An application for outline permission, submitted by Gladman Developments, could see up to 135 homes in the village, with the plan set to go before the district council’s planning committee on Wednesday (October 3).
The plan has been recommended for approval by UDC planning officials.
However, the chairman of Great Canfield Parish Council Robert Mackley, called the decision to recommend the proposal for approval a “massive u-turn” after development on the site was previously refused in 2014 for 211 dwellings and in 2015 for 180 dwellings.
An outline planning application requests permission for the principle of the houses, with a detailed application to come later, if the outline is approved.
The application site lies west of Great Canfield Road, next to Takeley and Little Canfield, and south of the Flitch Way, with access to the development from Great Canfield Road.
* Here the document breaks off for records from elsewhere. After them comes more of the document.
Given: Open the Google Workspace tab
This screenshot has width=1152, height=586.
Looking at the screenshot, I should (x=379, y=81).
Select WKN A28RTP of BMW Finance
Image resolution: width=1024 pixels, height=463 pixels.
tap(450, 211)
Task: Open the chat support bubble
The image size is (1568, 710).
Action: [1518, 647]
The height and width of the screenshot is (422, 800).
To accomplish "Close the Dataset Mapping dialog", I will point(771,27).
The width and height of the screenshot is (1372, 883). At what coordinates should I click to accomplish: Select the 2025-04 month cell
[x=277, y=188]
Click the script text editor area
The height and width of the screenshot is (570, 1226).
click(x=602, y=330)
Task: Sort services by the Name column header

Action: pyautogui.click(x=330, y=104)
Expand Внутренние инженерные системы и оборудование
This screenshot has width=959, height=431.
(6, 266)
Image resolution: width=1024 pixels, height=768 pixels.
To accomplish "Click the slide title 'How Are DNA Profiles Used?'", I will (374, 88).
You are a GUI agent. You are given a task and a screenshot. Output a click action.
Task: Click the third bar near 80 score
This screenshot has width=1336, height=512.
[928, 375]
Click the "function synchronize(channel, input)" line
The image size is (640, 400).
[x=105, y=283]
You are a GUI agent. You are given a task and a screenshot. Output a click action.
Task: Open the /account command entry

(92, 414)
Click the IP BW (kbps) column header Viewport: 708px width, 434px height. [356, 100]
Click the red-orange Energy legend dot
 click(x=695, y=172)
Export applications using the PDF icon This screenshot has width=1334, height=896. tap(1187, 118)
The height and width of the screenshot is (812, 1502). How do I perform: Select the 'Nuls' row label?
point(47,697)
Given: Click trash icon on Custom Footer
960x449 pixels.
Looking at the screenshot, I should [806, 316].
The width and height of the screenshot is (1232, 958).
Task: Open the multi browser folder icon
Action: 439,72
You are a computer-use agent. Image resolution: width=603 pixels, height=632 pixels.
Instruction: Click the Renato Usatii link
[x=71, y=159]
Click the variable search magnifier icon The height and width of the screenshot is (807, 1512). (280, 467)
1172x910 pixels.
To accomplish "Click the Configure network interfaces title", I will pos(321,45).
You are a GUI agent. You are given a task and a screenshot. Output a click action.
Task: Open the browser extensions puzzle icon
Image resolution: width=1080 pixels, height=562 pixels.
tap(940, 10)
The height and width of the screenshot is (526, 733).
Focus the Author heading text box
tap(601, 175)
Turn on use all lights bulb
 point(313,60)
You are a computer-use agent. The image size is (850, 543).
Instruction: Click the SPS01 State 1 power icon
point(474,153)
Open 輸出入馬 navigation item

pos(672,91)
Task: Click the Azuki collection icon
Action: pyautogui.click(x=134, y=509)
A spokesman for Great Canfield Parish Council, said: “The parish council has strongly argued that the proposals for access from Great Canfield Road, a narrow rural lane is totally unsuitable.”
The spokesman went on to say that the mitigation measures proposed for the site, agreed by Essex County Council, including widening Canfield Road from its junction with the B1256 to the development, “would alter the rural character of Great Canfield”.
Other mitigation measures requested of the developer, written in a report by Essex County Council, include the provision of a new footway and a contribution to the planned improvement scheme on junction 8 of the M11.
But, according to the parish council, approving the development “would set a precedent that could change this part of rural Essex forever”.
In a report to the planning committee, Uttlesford District Council’s planning officer Luke Mills, wrote: “In this case, the moderate adverse effect on landscape character and the limited residual adverse effects on biodiversity and heritage assets would not significantly and demonstrably outweigh the benefits from the proposal’s important contribution towards housing land supply.”